Sunday in church, we’ll finish the sermon series on Extraordinary Relationships. Perhaps you’ve had a eureka moment, been able to reflect on family dynamics or patterns, get insight into where you’re stuck, and been able to move, incrementally. Perhaps what you’ve noticed, reflecting, has frightened or overwhelmed you. Here’s the thing: God has put into our minds, it says in Ecclesiastes, a sense of past and future. Not just past. The past informs the future, but does not control it. We control, or at least direct, our futures. That little thing called free will.

I’ll be preaching this sabbath on spiritual maturity: the willingness, according to rabbi Edwin Friedman, to take responsibility for our own emotional well-being and destiny. As we get ready to travel or make holiday plans with family, we need not be ruled by ghosts of Thanksgivings past.

This Sunday, if you like, bring a picture of yourself as a child, to put on the altar–and write on the back a single word that you want to define your future. We’ll bless the pictures before you bring them home. Chet is our intrepid liturgist. Lisa C. offers the last of this season’s stewardship messages. Laura Ruth and other Firsties are on the road to bring good news and great music to Williamstown; we’ll pray for them. We’ll dedicate your pledge cards during the offering–bring it, with joy! and thanksgiving for a church like ours.

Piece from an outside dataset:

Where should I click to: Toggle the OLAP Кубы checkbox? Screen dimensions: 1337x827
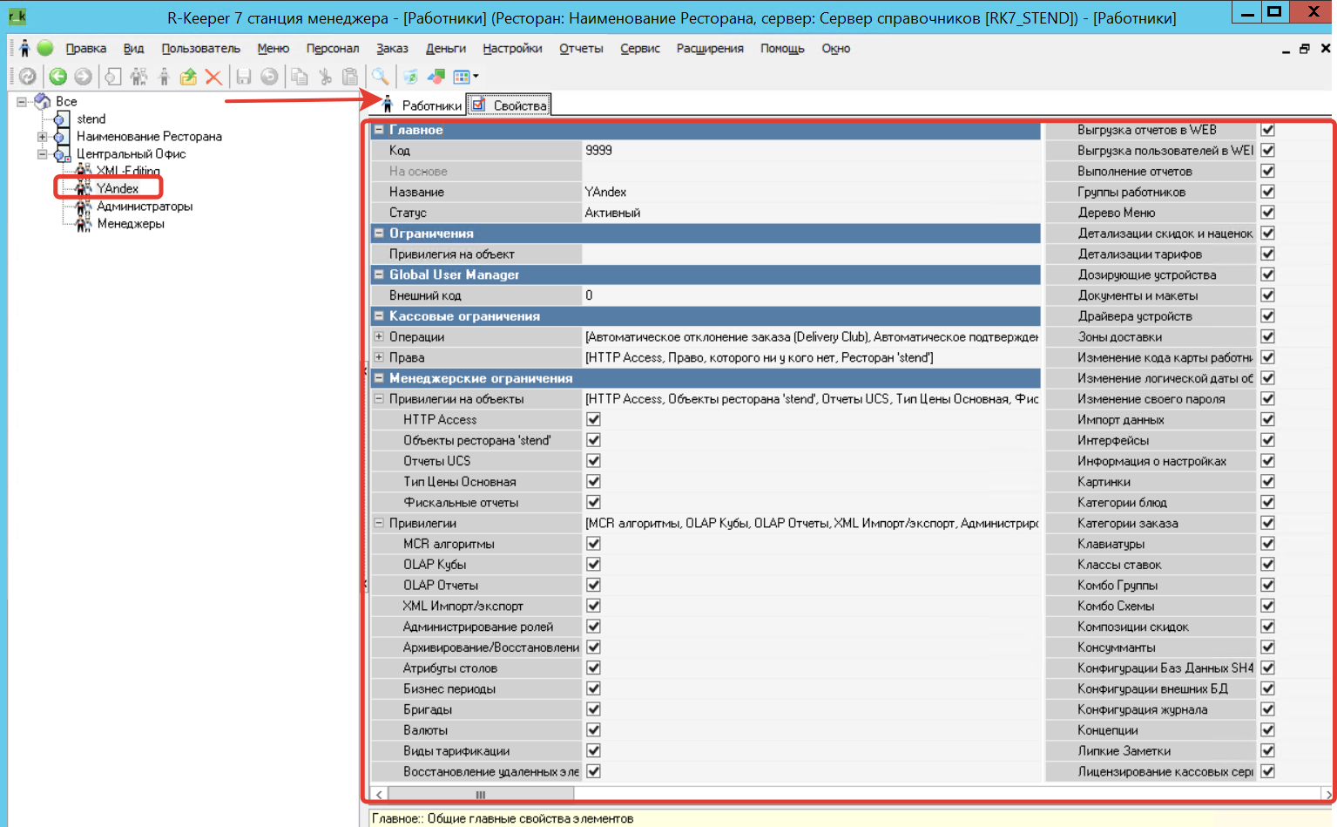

After worship: bell choir rehearsal! cantata rehearsal! Godly Play orientation for parents! A vigil for immigrant rights field trip! And of course, good coffee and new friendships.

Christlove, all,
Molly

Extraordinary Relationships: Going Home

November 6, 2009 No comments yet

Beloved,

We’re wheeling into November, and Thanksgiving looms at the end of the month. We must decide who to spend it with, if we don’t have ironbound family traditions. You might be sucked in by the Family of Origin Tractor Beam. You might be cooking for a few close friends, chosen family. You might be serving at a shelter, a close observer or participant in God’s motley human family. Whatever you are doing, you’ll have to make a decision:  whether or not to return home at some point for the weekend, geographically and/or emotionally. For some of us, that’s easy, a pleasure, a balm. For others, not so much. It’s always at least a little complicated, and fraught.

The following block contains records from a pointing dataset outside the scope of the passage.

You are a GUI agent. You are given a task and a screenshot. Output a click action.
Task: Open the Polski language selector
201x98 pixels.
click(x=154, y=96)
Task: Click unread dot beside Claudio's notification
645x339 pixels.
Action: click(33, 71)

This Sunday continues our Extraordinary Relationships sermon series. I’ll preach on the Prodigal Son, and on the dutiful white sheep brother, disappointed by the extravagant welcome the prodigal receives. I’ll be talking about severed relationships in families, and how to begin to repair them. I invite you to bring a picture of someone in your own family who has become cut off from the rest, and to place it on the communion table or altar during the passing of the peace. It could be a brother, a sister, an uncle, a child, a parent. It could be you. We will pray over these photos.

Rebecca H. is our newbie liturgist! Give her love. Laura Ruth will pray with us. Choir sings! Steve M. visits, and offers the Stewardship Moment, and at the end of worship, the next step on the stewardship journey:  you will receive this year’s pledge card, and a gift, to help you reflect on the nature of abundance and gifts freely given.

After worship: a new 4-part series of New Old Fashioned Bible Study: Dysfunctional Family Edition, led by Matthew, and All Church Work Day! Roll up sleeves, blast the music, make new friends, put sweat equity and Gandhian communal work ethic into the church that does so much for you.